Tempo scaduto per CISL e UIL. La promessa contenuta nel Protocollo del 30 ottobre 2008, siglato da quei sindacati, non è stata onorata. La scadenza del 30 giugno 2009, data entro la quale il governo avrebbe dovuto restituire, con un provvedimento di legge, le somme decurtate con la Legge 133/2008, è trascorsa senza risultato. Quei sindacati che in tutti questi mesi hanno preso in giro i lavoratori, parlando di percorsi a tappe oggi dovrebbero chiedere scusa.

 

Il Protocollo è ormai carta straccia e qualunque risultato sarà ottenuto nei prossimi giorni o nelle prossime settimane, non potrà essere rivendicato come una vittoria da chi ha provato in tutti i modi a soffocare la rabbia dei lavoratori, liquidando come inutili le numerose iniziative di protesta che hanno scandito il trascorrere dell’ultimo anno, dall’approvazione del D.L. 112/2008 in poi.

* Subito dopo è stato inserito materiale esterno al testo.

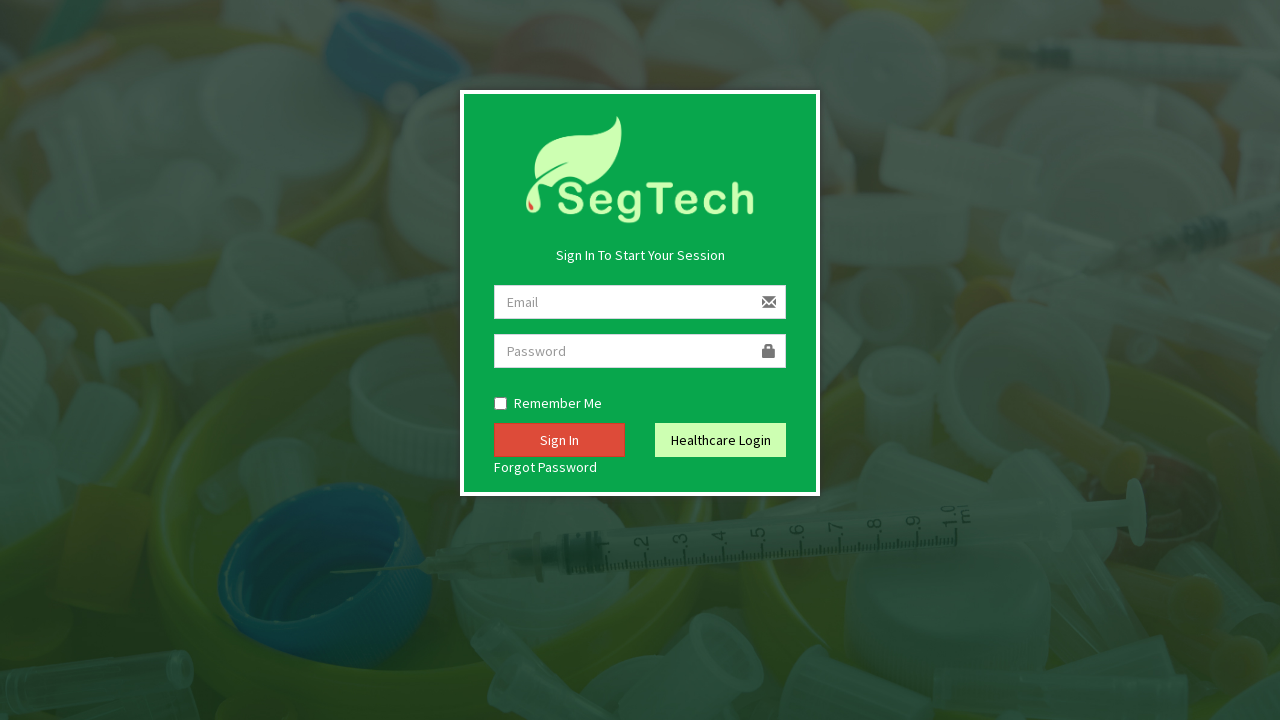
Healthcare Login (721, 440)
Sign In (559, 440)
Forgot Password (545, 467)
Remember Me (548, 403)
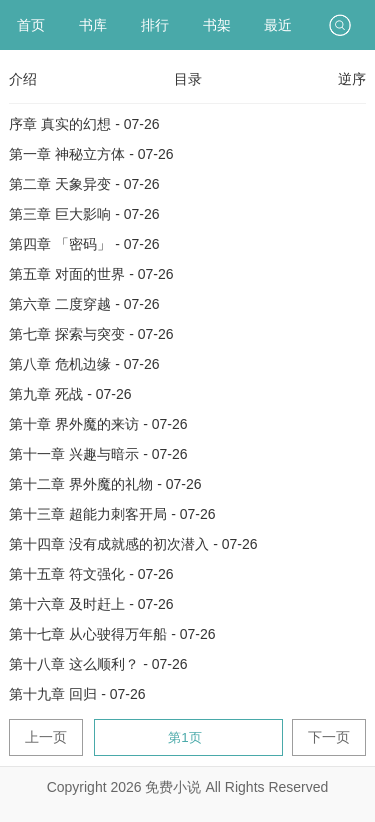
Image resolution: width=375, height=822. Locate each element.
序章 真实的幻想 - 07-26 (84, 124)
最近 (278, 25)
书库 (93, 25)
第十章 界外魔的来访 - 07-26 (98, 424)
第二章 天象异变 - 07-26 (84, 184)
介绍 (23, 79)
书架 (217, 25)
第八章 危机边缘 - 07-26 (84, 364)
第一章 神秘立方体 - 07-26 (91, 154)
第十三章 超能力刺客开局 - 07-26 (112, 514)
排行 (155, 25)
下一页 (329, 737)
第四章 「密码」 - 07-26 (84, 244)
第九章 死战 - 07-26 (70, 394)
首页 (31, 25)
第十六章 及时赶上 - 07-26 (91, 604)
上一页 (46, 737)
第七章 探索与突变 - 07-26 (91, 334)
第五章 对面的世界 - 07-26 (91, 274)
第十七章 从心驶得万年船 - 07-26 (112, 634)
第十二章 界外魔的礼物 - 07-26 (105, 484)
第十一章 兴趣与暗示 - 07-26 (98, 454)
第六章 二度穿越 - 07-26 (84, 304)
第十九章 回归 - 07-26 (77, 694)
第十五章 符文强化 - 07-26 (91, 574)
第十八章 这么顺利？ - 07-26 (98, 664)
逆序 (352, 79)
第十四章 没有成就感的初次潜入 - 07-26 (133, 544)
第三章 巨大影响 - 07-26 (84, 214)
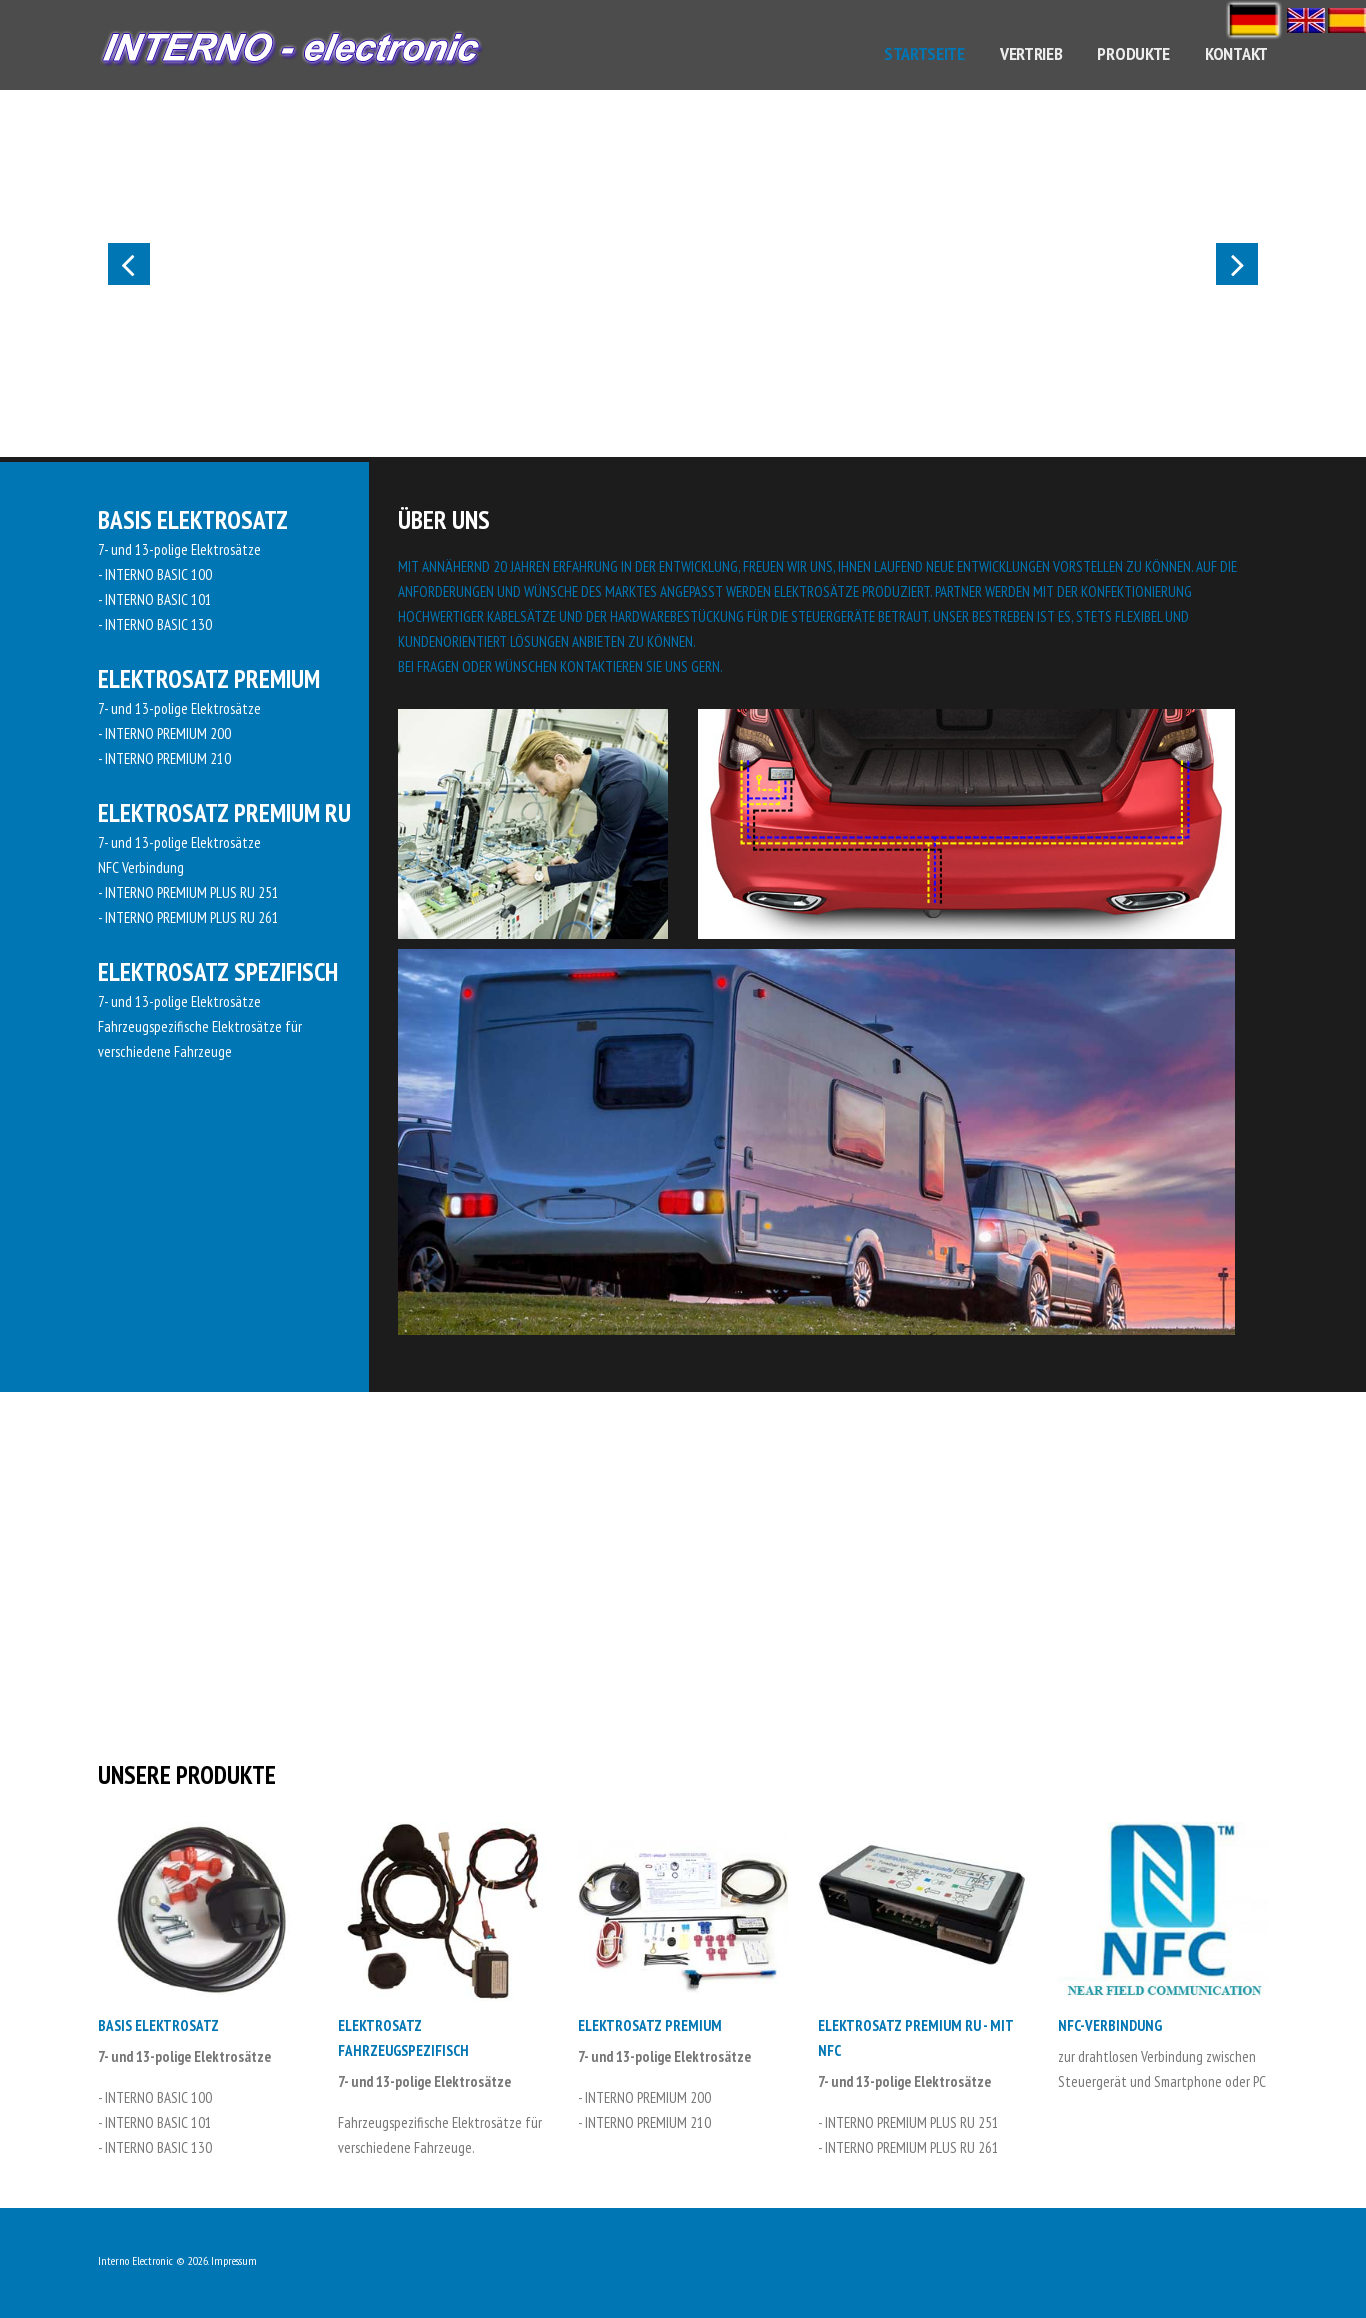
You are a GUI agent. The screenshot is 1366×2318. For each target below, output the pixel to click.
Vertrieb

Se si otterrà la restituzione delle somme decurtate al Fondo per il salario accessorio, sarà merito proprio di quella protesta che la RdB ha cercato di tenere viva, promuovendo numerose iniziative Alle lotte dei lavoratori e a nessun altro va il merito di aver costretto il governo ed il ministro Brunetta a fare marcia indietro sulle fasce di reperibilità in caso di malattia.

 

Tempo scaduto anche per cominciare oggi a protestare per avere il mal tolto.

 

Ricordiamo a tutti che la premessa del protocollo del 30 ottobre affermava che le risorse sarebbero state restituite ai fondi unici d’amministrazione non oltre il 30 giugno del 2009 (tali risorse si riferiscono al taglio del 10% dei fondi per il salario accessorio comma 5 dell’art. 67 L.133/2008 (Legge Brunetta/Tremonti).

 

Tempo scaduto anche per tutte le Amministrazioni che si sono dette fiduciose dei risultati che avrebbero prodotto il protocollo del 30 ottobre, mentre saggia è stata la decisione di RdB ACI di non firmare i protocolli relativi ai vari bimestri per l’anno 2009 non essendo ancora quantificato il fondo.

 

Cosa farà oggi l’Amministrazione ACI? continuerà a lavorare a gomito a gomito con il ministro della Funzione Pubblica? e come farà a chiedere ai lavoratori di continuare ad essere un’eccellenza per la P.A. (così ci ha definito il ministro Brunetta) senza neanche poter garantire i redditi del 2008?

 

I lavoratori dell’ACI possono continuare a rivendicare la restituzione delle somme sottratte agli incentivi 2009 organizzandosi con la RdB che continuerà a protestare contro la riforma Brunetta.